-- Dataset records --

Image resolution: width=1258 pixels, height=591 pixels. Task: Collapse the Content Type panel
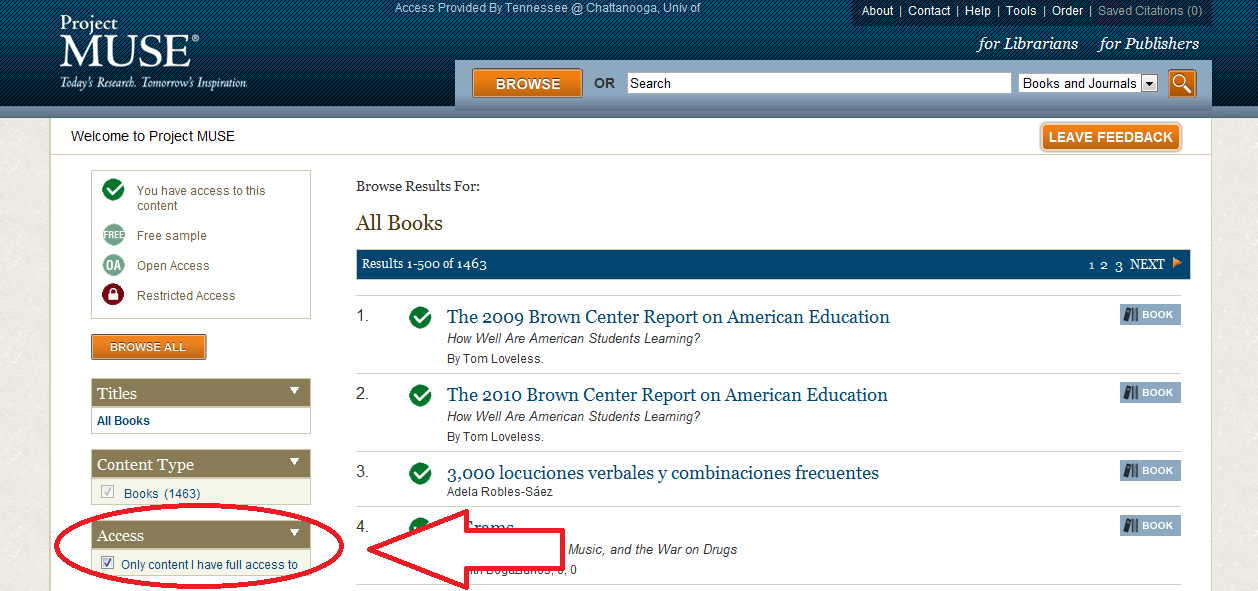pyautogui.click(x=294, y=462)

==

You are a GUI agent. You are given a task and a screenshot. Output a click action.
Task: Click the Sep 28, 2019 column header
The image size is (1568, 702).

-- What the task asks --
All lines above from the one with "You are a GUI" to the one with "The image size is (1568, 702).", inclusive, should be copied exactly, and no other lines.

-- Task answer --
You are a GUI agent. You are given a task and a screenshot. Output a click action.
Task: Click the Sep 28, 2019 column header
The image size is (1568, 702).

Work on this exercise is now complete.